By taking away just one letter, the editor of this story made the Gainesville Sun lose credibility as a respectable publication because of its negligence (to those who know about the mistake). Assuming the writer interviewed a heterosexual couple instead of a homosexual couple also made the writer look bad as well because it now looks like the story was fabricated to satisfy the social norm. 

The editor should have checked back with the writer to confirm the sexuality of all persons interviewed if there was any question. And even if the writer was not able to be reached, he or she should have gone with what the writer turned in originally and not make the change. I know this also has its gray areas, and obviously referring back to the writer is most essential, but writers place certain information in their stories on purpose, not for an intentional mistake. 

This situation reminds me of my first published story, also in the Gainesville Sun. The story was about a charity event being held by the UF football team. It was published with more quotes than I originally submitted because the editor but quotation marks on comments I paraphrased. I’m sure the editor and myself are the only ones to know of this until now, and I didn’t mind at all, but I was obviously surprised that this happened. And I could see why they would do this. After all, people don’t sound that good when they speak. That’s why I paraphrased it.

Sunday, January 16, 2011

Blog No. 1: Copy editing in the digital age

In the few months that I've been copy-editing for the sports section at The Alligator, I can tell you one thing: I take pride in doing my job. I feel like every publication should work together as a team and it is my job to make my writers look even better than they do on their own. I try my best to read with a clear mind, and to be objective to the authors I edit because writing is a process and everyone needs feedback on their work because it's very easy to get off track and become mundane. At the same time, we are moving into a new age in journalism where convergence is key. Being able to not only write, but editing your own work and producing media content are becoming the new tools that can provide longevity to one’s career. And it’s becoming even more important to be diligent as writers and submit flawless work as budget cuts in this industry have shown that if you can’t perform on multiple platforms, you’re gone.  

With that said, the complete extinction of editors will never happen in this industry. Although there might be a decrease in the number, their jobs will forever be necessary to produce flawless news. Editors are not only the trial audience but they also provide fresh eyes to content. And I believe having an open forum for communication between writers and editors is an essential part in every newsroom, aided with the editing protocol like the one used by The Charlotte Observer.
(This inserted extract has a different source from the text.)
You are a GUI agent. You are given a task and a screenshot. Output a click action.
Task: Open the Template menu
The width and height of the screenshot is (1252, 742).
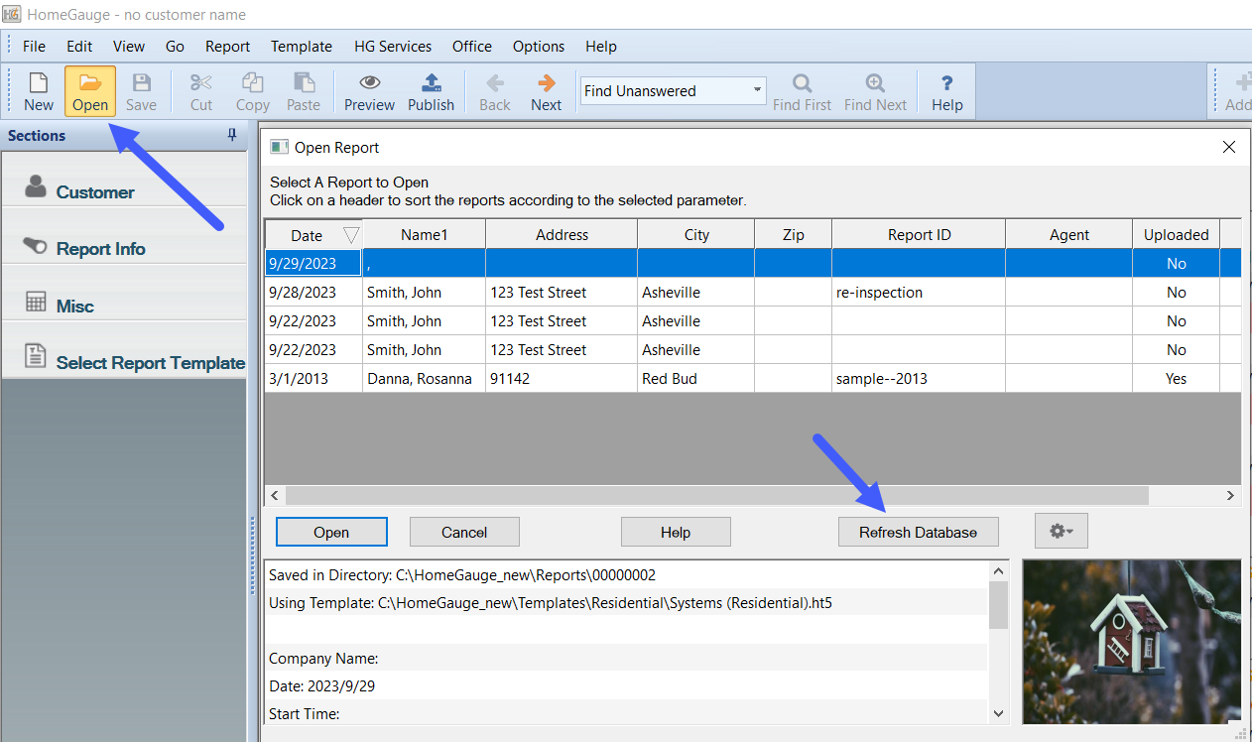pyautogui.click(x=301, y=46)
The principle that stuck out the most to me in this protocol was: “Copy editors realize it is not our names on the stories, but the reporters’, so we don’t edit arbitrarily. We edit to improve.” This notion is something I believe every writer should embrace because it creates that open forum unlike the protocol at The Oklahoman which discourages it. 

Going back to my mention of this new movement in journalism, the New York Times video featuring executive editor Bill Keller reinforced a point I’ve learned before from Mindy McAdams and Norman Lewis: KNOW EVERYTHING. I know that’s vague, but essentially it is the truth. From software programs like Adobe Photoshop and InDesign to online platforms like Tumblr, Twitter and Delicious, being familiar with these tools makes the difference for journalism graduates in the job market and those who have been in the business for years. The simple frustration that veterans in the business are having working with new media these days was summed up when Keller said: “I’ve been telling people that it feels a little like we just enrolled in graduate school, but we forgot to take any of the undergraduate courses on the way there.”Even more the reason for why students like myself should take it upon ourselves to learn these new platforms so we can help these old people out.